The federal government on April 3 said it notified the U.S. and Mexico governments that it has completed its domestic ratification process and that it was still working to set an “entry into force” date with the other nations.
“We want to ensure the new NAFTA will support a strong economic recovery [after the pandemic],” Deputy Prime Minister Chrystia Freeland said in a statement.
APMA President Flavio Volpe last week told Automotive News Canada the association is still pushing for Jan. 1. He said “in normal times” a July 1 date would be possible.
“But now, with all this rush, we don’t even have uniform regulations, yet,” he said. “What would you enforce? We are all asking for a Jan. 1 enforcement date.”
Meanwhile, Mexico’s deputy economic minister on April 7 urged Canada and the United States to give the industry more time to adapt to the rules, saying the Mexico government is “absolutely understanding” of what the sector faces.
“We have put this issue on the table many times,” Deputy Economic Minister Luz Maria de la Mora told Reuters. “But...this is a trilateral decision. And we are still in discussions with our counterparts to see if there will be any kind of flexibility on their part.”
Earlier this year, executives at two of Canada’s three largest parts suppliers urged to push back the enforcement date to 2021 to give the industry more time to adapt to the new rules.
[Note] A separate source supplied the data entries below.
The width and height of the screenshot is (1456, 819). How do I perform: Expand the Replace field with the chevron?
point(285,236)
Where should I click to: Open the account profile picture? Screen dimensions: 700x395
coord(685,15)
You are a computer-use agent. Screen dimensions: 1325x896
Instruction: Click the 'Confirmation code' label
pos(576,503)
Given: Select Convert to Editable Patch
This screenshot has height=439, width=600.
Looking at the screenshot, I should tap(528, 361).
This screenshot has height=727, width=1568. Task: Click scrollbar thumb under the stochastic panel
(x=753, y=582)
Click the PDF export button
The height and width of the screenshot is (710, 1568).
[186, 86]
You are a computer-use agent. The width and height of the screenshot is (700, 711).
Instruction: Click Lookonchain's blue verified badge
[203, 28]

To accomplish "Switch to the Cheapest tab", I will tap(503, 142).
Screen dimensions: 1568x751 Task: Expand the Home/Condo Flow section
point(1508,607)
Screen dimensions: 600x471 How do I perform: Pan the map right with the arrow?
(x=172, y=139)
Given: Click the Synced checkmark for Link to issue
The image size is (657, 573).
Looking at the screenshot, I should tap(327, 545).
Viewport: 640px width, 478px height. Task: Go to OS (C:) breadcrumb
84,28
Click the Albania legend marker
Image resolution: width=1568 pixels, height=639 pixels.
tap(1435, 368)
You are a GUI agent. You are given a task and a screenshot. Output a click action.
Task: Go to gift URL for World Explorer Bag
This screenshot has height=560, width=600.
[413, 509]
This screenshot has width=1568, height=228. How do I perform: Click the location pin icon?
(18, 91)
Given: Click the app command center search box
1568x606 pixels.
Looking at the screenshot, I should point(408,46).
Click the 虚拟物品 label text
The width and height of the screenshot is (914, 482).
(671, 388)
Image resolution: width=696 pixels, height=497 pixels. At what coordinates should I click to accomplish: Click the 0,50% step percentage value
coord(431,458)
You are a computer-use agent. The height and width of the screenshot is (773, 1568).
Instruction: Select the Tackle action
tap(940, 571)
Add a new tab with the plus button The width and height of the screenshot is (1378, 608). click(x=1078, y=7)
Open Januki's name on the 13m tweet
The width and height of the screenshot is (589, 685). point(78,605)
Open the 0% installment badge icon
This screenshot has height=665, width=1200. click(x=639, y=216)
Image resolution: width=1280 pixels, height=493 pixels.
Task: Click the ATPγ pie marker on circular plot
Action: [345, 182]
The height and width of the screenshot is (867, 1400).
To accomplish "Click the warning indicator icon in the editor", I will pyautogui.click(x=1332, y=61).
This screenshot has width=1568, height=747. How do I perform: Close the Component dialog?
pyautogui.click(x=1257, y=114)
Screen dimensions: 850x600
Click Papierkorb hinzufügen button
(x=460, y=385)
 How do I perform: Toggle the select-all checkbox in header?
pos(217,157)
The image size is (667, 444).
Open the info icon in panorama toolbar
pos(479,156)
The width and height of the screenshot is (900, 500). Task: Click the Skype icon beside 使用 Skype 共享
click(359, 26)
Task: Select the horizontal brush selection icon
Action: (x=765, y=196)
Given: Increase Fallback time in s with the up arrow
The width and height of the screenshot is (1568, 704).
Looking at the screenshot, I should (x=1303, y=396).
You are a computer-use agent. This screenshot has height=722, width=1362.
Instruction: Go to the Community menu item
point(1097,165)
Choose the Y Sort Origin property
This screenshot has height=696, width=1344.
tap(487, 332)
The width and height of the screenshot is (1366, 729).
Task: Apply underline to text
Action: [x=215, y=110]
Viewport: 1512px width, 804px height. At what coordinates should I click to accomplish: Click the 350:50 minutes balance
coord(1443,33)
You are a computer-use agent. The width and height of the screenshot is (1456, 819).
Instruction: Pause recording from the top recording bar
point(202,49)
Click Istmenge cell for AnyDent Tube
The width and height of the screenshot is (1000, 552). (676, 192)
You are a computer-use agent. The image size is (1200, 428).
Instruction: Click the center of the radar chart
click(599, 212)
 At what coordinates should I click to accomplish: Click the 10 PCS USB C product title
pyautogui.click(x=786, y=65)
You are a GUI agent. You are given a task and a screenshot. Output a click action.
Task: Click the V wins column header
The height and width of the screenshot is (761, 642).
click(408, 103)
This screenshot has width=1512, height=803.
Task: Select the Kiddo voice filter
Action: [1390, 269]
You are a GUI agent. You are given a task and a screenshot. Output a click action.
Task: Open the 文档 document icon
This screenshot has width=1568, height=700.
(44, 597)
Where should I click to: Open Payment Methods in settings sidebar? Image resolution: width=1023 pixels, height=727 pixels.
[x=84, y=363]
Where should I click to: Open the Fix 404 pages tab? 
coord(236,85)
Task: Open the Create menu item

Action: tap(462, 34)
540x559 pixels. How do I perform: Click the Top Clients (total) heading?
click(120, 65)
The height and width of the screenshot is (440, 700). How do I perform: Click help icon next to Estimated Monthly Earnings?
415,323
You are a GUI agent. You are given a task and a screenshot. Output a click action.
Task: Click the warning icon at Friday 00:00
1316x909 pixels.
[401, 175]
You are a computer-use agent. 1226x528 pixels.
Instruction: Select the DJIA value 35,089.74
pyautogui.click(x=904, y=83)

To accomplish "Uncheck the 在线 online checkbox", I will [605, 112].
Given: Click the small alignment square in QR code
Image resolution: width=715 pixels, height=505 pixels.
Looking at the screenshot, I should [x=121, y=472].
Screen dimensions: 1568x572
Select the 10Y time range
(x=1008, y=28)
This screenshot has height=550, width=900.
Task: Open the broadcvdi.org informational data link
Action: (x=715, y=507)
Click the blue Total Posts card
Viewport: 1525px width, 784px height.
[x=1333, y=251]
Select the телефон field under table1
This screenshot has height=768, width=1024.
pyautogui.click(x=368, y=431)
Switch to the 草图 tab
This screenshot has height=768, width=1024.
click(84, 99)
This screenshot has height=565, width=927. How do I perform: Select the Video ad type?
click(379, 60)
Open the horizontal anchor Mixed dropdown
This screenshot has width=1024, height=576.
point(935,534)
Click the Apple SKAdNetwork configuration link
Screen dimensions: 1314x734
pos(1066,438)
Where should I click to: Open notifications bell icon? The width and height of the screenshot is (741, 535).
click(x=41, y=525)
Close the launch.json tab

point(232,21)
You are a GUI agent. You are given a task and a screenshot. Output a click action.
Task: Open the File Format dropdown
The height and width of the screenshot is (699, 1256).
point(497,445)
Their comments came in February, before the COVID-19 pandemic largely ended vehicle assembly in North America in March, underscoring the industry’s desire to delay the USMCA’s implementation.
“Jan. 1 seems to be a good one for a lot of people in the industry,” Martinrea International’s Rob Wildeboer told Automotive News Canada. “The issue in the States is that there’s an election in November, and you’ve got an administration that would probably say, ‘I want it all done so I can say it’s all done.’
“I think that having the thing signed is all-done enough, but that’s kind of the issue to me. It’s going to be a pain in the ass to change some of the paperwork anyway. We just want it to be as simple as possible.”
Among other new rules, the USMCA requires that 75 per cent of a vehicle’s content be sourced from within the three member countries to ship tariff-free, up from 62.5 per cent under NAFTA.
When fully implemented, USMCA also stipulates that 40-45 per cent of a vehicle’s content must be made by “direct production workers” who make at least US $16 an hour (about Cdn $22). That rule is intended to drive more production into the United States and Canada from Mexico.
While those provisions are likely to create more business for the Canadian parts sector, Magna International Inc. CEO Don Walker said the industry needs more clarity from government on numerous issues.
“You have to define what a direct production worker is and what costs you’re putting in there. But a lot of plants in Canada wouldn’t even meet this, in my opinion.”
Martinrea’s Wildeboer said the definition of “direct production worker” should be broader than just “the person that touches the part.”
“The way that parts are made at parts companies, the only thing touching the part might be a robot, but it takes a village to make the part, and those rules should include everyone that’s involved in the production process, which is a lot more than the person who, quote, ‘touches the part.’”
Greg Layson contributed to this report.